Artificial Intelligence

Published: 8 oktober 2025

Unlocking AI Maturity: How to Accelerate Your Organisation’s AI Journey in 2025

Artificial Intelligence is no longer a “nice-to-have.” Entering 2025 and moving into 2026, AI is now a business-critical skillset and a competitive asset. Yet, most organisations are still in the early phases of AI use. 

Yet, most organisations remain in the early phases of AI adoption. Understanding your AI Maturity stage is the first step toward meaningful progress. It reveals where your business stands today and what you should prioritise next.

At Growth Tribe, we’ve identified five distinct stages of AI Maturity, each requiring a different strategic approach. Our learning paths are designed to help organisations move confidently from one stage to the next—faster, smarter, and with measurable impact.

FAQs

Which AI maturity stage is your organisation in?

Which AI maturity stage

Figure 1: The five stages of AI Maturity—from Skepticism to full Maturity (Growth Tribe framework)


Stage 1: AI Skepticism

In the beginning, AI scepticism is the norm. Teams, for example in sales, marketing, and customer engagement are sceptical or even dismissive of AI’s potential. They question its relevance and worry about disrupting their tried-and-true methods. At this stage, it’s crucial to break down initial resistance by exploring how AI might fit into your commercial strategy. 

For example, a sales team might doubt the effectiveness of AI-driven lead scoring, unsure 
if it can really outperform traditional methods. This is where education comes into 
play—attend webinars, consult with AI vendors, and begin to gather information that can 
help ease these concerns. 

⚠️ Importantly, AI literacy isn’t just a competitive advantage, it’s now a compliance requirement under the EU AI Act. That makes building foundational literacy not just a smart investment, but an essential first step. 

👉 With that foundation in mind, start small. Identify one area where AI could deliver clear, visible benefits—such as improving lead quality or automating routine tasks. Then, use data insights or case studies to build a convincing business case and win broader support from your team. 


Stage 2: AI Activation

Here, teams start launching pilot projects to test AI’s capabilities in a controlled environment. These small-scale experiments offer valuable hands-on experience. 

Example: A marketing team tests an AI-powered email platform that personalises campaigns based on customer behaviour. This pilot helps them understand how AI can boost campaign ROI and customer engagement. 

Choose a low-risk, high-impact project for your first AI pilot. For example, test AI tools to improve asset creation or copywriting. Establish clear metrics for success and share early results widely to build momentum. 

👉 The challenge? Leaders must ensure pilots link to strategy and measure results clearly—otherwise, they risk staying stuck in “interesting experiments.” 

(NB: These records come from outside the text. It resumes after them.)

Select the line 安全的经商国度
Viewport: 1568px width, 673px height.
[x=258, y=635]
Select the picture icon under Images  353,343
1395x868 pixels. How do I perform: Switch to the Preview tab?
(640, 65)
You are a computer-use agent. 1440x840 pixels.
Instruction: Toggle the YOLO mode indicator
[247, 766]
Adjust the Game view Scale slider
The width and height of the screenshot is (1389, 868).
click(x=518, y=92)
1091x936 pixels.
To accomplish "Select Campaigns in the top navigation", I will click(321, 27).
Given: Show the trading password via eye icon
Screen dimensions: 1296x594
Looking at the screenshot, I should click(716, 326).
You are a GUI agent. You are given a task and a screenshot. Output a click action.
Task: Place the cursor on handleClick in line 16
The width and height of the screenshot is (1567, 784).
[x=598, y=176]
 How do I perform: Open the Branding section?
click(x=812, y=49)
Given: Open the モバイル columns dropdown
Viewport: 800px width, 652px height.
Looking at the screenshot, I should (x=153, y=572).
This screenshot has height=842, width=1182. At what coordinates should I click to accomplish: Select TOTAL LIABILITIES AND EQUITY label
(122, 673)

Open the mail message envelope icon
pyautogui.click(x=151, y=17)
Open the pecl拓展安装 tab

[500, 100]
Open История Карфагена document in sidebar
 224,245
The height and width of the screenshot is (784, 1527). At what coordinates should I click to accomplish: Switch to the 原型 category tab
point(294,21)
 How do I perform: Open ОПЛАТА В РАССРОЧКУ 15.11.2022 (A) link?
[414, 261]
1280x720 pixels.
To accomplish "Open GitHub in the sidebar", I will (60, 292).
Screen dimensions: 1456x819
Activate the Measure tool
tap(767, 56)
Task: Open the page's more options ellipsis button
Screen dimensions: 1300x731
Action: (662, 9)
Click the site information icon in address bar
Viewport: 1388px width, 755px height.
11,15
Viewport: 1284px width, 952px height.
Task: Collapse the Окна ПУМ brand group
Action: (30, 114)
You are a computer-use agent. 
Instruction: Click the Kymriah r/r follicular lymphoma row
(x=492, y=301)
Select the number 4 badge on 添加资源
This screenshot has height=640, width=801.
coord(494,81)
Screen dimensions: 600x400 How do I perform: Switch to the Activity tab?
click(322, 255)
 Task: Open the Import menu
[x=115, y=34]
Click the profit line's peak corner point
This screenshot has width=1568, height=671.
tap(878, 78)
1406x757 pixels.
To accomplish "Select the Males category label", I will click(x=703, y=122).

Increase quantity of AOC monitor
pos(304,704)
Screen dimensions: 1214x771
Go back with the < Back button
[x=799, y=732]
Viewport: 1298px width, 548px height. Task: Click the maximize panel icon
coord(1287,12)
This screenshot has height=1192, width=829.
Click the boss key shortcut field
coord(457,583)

Stage 3: AI Experimentation

With some early successes, organisations gain confidence and begin expanding AI use across multiple functions. At this stage, experimentation becomes more strategic, aligning projects with broader business goals and managing data effectively. 

Example: Customer service integrates AI-driven sentiment analysis to classify and respond to tickets faster. 
Example: Sales teams use AI to personalise outreach at scale, increasing efficiency and conversion rates. 

As these experiments start showing tangible results, collaboration and knowledgesharing become essential. This is the moment to turn scattered initiatives into a coordinated learning process. 

👉 Prioritise projects that align with your key business objectives, and ensure ongoing training so your teams can keep pace with rapid AI advancements. 


Stage 4: AI Scaling

By this stage, AI is not just an experiment—it’s embedded into operations and decision-making. It transforms how the organisation works, boosting efficiency across workflows. 

Example: Retailers integrate AI into CRM, automating segmentation, recommendations, and pricing strategies for seamless customer experiences. 
Example: HR scales AI in recruitment, cutting time-to-hire while improving candidate fit. As adoption spreads, consistency and governance become critical. This is when leadership must ensure that new AI systems are robust, ethical, and measurable—laying the groundwork for sustainable growth. 

👉 Action Point: Invest in strong infrastructure and governance frameworks. Monitor performance continuously and review results regularly to ensure that scaling AI consistently supports your strategic business goals. 


Stage 5: AI Maturity

At the pinnacle of adoption, organisations achieve AI excellence. AI is now fully embedded into culture and operations, shifting towards an AI-first mindset: for every challenge, the question becomes “how can AI support this?” 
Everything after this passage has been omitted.